Recent evidences indicated presence of higher levels of inflammatory markers and different biomarkers of oxidative stress in elderly women than in elderly men. In fact, elevation of oxidative stress levels, in recent times, represented the only strong independent risk indicator for cardio metabolic disorders in elderly women. While the molecular mechanisms for overwhelming gender disparity regarding oxidative stress indicators in cardio metabolic disorders is still debated, it is likely that they are related to hormonal status and are associated with loss of oestrogen dependent anti-oxidant effects in elderly women. Several inflammatory markers were evaluated during last two decades to ascertain their association with various cardio metabolic risk indicators in subjects. Of these markers, only high sensitive C-reactive protein (hs-CRP) was found to be clinically useful to predict cardio metabolic risk in both male and female subjects. In women, hs-CRP levels have been found to be highly predictive of future vascular disease and also to have implications for use of hormone replacement therapy (HRT). N-terminal pro-B type natriuretic peptide which has recently been established to have strong relationship with incident cardiovascular disease have found to have strong predictive value in women than men [4-6].

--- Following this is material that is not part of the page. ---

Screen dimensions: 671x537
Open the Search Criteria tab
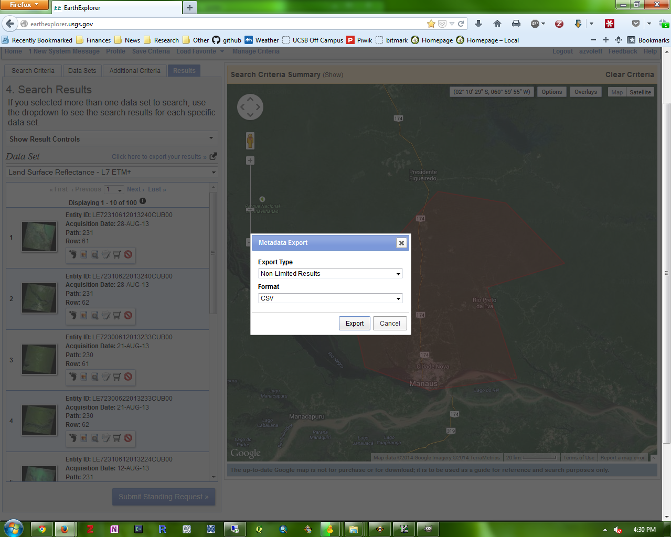pos(33,71)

The recognition of sex differences, in the pathophysiology of cardio metabolic disorders had lead to more women specific studies on cardio metabolic risk factors and their correlates. However, the number of identified variables contributing differentially in women and men are quite large and are growing day by day. In addition to the traditional risk factors various noble factors have now been emerged as potential risk factors for cardio metabolic diseases and responsible for gender disparity in expression of traditional risk factors. These noble factors include sex chromosome, hormonal status, disorders related to reproduction and pregnancy, aging and gender specific psychological and psychosocial variables. It is, therefore, important to include these variables in future study design on cardio metabolic risk assessment to obtain sex specific data on these variables. Moreover, sex specific reference values for various cardiac biomarkers are yet to be established. The failure to establish sex specific, clinically applicable reference values for cardiac biomarkers may contribute to under diagnosis and elevated death rate from cardio metabolic disorders in women [7].

References

  1. Saha T, Palaskas VN., Ahmed A (2016) An update on gender disparities in coronary heart disease care. Curr Atheroscler Rep 18(5): 28.
  2. Del Principe D, Ruggieri A, Pietraforte D, Villani A, Vitale C, et al. (2015) Int J Cardiol 187: 291-8.
  3. Rochlani Y, Pothineni NV, Mehta JL (2015) Metabolic syndrome: Does it differ between Women and Men? Cardiovasc Drugs Ther 29(4): 329-38.
  4. Vassalle C, Mercuri A, Maffei S (2009) Oxidative status and cardiovascular risk in women: keeping pink at heart. World J Cardiol 1(1): 26-30.
  5. Srivastava AQ, Singh HV, Raizada A, Singh SK (2015) C-reactive protein, inflammation and coronary heart disease. The Egyptian Heart Journal 67(2): 89-97.
  6. Everett BM, Berger JS, Manson JE, Ridker PM, Cook NR (2014) B-type natriruetic peptides improve cardiovascular disease predictionin cohort of women J Am Coll Cardiol 64(7): 1778-1797.
  7. Sanghavi M, Gulati M (2015) Sex difference in pathophysiology, treatment and outcome in IHD. Curr Atheroscler Rep 17(6): 511.